[[ RECORDS PROVIDED, beginning ]]
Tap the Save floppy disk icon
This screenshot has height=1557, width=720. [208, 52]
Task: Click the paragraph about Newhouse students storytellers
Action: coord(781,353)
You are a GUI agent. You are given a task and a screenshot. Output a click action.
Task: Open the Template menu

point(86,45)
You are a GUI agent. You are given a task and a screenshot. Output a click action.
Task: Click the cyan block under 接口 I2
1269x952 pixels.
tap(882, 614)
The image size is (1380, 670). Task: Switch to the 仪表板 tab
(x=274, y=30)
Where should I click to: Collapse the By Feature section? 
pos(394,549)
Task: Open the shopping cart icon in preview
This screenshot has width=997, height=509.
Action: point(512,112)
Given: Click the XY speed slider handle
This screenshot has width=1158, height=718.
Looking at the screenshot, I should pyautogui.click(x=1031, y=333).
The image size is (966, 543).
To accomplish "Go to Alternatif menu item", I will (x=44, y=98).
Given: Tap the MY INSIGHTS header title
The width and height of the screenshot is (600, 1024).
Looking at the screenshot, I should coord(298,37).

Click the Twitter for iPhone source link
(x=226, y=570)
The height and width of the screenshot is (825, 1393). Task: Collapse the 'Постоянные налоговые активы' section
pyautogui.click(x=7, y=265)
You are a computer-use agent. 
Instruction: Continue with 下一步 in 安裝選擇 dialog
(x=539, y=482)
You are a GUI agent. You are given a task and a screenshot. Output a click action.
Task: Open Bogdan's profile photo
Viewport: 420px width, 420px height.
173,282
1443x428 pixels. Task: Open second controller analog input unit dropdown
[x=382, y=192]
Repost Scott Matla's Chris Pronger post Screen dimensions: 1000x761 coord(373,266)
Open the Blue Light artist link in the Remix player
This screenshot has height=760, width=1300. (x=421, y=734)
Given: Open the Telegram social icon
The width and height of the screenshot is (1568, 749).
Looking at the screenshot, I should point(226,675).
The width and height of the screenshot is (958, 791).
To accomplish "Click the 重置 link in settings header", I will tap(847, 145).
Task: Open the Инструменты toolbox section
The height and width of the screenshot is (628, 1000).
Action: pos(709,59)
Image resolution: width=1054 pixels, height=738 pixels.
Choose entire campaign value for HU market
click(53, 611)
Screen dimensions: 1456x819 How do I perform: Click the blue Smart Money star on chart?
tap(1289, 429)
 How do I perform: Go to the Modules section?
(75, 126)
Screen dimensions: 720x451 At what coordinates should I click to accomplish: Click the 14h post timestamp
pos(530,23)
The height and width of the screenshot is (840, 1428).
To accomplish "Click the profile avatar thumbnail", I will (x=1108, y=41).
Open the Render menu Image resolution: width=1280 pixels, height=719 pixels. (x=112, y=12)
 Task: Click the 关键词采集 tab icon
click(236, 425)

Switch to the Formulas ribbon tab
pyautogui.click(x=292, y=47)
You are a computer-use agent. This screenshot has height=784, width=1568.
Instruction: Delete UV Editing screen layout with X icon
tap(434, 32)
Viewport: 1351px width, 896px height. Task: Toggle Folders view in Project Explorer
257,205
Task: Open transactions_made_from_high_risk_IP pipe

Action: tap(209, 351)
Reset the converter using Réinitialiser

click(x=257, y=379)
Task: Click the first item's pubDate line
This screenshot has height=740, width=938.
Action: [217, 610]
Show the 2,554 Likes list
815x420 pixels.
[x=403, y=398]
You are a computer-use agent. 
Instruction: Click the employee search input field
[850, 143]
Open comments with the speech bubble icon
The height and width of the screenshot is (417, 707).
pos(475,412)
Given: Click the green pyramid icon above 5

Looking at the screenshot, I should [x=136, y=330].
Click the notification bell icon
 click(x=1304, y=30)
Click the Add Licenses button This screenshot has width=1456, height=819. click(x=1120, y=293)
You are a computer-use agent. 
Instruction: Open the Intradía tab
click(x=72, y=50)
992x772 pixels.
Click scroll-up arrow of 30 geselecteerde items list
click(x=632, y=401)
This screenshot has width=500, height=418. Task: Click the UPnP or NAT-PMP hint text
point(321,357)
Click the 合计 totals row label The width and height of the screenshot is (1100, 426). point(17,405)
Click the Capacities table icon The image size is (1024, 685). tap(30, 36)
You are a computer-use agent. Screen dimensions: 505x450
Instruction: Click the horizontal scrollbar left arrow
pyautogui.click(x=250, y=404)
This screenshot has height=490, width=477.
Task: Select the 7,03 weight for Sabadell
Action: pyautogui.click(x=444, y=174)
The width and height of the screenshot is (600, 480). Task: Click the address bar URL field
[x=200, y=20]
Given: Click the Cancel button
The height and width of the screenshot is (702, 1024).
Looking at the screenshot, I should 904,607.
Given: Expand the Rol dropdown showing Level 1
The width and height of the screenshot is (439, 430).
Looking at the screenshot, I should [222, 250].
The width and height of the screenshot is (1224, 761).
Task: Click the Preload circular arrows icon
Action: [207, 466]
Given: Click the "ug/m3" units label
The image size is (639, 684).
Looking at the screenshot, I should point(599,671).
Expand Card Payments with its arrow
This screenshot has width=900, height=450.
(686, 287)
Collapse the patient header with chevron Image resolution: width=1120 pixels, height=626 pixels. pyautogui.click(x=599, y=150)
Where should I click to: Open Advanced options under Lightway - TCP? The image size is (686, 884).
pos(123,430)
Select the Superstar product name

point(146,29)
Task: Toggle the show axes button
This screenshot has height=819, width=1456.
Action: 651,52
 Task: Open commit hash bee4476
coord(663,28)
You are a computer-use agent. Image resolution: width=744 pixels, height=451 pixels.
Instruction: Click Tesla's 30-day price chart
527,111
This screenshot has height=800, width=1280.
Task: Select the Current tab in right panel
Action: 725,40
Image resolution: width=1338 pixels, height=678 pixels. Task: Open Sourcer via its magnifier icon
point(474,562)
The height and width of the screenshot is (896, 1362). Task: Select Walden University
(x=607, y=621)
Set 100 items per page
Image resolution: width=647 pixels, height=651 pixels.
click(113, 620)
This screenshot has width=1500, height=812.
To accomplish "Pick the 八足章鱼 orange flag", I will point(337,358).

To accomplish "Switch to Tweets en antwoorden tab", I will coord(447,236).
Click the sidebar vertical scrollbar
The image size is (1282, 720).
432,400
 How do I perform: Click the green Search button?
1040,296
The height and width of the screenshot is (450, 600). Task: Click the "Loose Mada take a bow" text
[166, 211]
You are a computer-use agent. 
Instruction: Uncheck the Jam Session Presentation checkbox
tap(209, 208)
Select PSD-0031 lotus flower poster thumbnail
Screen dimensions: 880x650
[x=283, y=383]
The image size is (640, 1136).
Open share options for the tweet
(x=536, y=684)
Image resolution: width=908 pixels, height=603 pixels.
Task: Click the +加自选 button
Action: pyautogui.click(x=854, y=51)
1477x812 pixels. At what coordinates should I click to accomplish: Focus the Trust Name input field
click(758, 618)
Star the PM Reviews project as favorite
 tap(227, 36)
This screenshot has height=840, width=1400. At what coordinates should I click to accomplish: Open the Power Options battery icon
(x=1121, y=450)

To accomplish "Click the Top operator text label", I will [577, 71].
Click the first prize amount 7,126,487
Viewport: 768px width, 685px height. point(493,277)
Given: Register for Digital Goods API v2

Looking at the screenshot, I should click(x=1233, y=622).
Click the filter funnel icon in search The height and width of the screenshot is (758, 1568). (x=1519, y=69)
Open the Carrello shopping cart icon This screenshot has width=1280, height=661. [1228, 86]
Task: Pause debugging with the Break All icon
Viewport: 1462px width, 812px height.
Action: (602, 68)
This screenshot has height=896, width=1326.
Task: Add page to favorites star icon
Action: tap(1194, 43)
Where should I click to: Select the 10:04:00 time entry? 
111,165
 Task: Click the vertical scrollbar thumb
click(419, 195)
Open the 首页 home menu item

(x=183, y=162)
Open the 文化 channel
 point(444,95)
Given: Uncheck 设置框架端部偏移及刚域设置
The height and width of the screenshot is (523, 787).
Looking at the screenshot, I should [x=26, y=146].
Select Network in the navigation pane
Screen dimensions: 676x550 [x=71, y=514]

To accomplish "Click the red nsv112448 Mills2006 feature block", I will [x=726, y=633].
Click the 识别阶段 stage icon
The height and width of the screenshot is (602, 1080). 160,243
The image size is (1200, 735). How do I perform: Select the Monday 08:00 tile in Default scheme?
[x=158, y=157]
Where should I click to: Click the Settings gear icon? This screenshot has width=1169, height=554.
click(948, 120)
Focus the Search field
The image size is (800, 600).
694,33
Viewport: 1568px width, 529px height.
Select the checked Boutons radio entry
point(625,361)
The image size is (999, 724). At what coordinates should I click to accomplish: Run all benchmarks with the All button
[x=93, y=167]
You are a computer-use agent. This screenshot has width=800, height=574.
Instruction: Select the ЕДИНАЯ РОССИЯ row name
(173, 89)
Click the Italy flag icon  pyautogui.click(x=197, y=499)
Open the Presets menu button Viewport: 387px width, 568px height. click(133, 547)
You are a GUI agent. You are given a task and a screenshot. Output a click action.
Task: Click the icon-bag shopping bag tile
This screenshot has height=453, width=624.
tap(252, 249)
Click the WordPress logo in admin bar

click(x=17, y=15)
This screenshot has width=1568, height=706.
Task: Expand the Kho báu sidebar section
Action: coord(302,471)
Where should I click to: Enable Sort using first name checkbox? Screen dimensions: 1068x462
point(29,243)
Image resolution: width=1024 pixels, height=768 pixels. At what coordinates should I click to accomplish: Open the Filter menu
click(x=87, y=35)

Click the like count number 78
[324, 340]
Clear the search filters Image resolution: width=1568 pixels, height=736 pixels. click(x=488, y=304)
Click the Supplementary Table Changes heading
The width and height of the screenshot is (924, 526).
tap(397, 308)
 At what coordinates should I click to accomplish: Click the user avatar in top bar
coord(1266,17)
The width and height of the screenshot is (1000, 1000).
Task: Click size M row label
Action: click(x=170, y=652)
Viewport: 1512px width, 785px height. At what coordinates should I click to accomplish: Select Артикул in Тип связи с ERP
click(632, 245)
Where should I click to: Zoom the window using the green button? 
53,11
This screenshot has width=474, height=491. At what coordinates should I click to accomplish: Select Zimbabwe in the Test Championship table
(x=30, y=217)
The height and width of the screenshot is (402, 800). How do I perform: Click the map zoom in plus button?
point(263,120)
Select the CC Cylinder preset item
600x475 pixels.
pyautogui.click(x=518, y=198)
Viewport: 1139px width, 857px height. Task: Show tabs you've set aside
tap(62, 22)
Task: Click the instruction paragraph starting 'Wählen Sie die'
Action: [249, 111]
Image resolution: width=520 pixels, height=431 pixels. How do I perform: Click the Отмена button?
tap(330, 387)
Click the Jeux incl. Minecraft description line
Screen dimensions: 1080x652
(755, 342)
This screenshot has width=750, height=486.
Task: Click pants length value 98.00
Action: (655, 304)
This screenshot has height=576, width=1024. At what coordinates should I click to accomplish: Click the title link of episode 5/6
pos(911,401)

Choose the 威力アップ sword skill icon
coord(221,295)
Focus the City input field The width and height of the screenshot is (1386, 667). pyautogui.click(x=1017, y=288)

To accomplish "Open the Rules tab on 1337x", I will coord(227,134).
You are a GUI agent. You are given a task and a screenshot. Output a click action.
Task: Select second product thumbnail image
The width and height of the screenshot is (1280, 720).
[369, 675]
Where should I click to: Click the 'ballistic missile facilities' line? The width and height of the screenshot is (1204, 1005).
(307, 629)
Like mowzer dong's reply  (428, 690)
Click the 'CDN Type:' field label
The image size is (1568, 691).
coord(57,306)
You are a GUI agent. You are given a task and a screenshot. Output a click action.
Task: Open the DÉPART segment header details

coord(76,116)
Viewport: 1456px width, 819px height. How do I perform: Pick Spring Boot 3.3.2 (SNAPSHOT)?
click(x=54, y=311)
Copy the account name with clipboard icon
[[ RECORDS PROVIDED, end ]]
WORK REQUIRED. Beginning at the line with "Open comments with the speech bubble icon" and stopping after the line with "992x772 pixels.", please write out every line of the data above exactly and nothing else.

REPLY.
Open comments with the speech bubble icon
The height and width of the screenshot is (417, 707).
pos(475,412)
Given: Click the green pyramid icon above 5

Looking at the screenshot, I should [x=136, y=330].
Click the notification bell icon
 click(x=1304, y=30)
Click the Add Licenses button This screenshot has width=1456, height=819. click(x=1120, y=293)
You are a computer-use agent. 
Instruction: Open the Intradía tab
click(x=72, y=50)
992x772 pixels.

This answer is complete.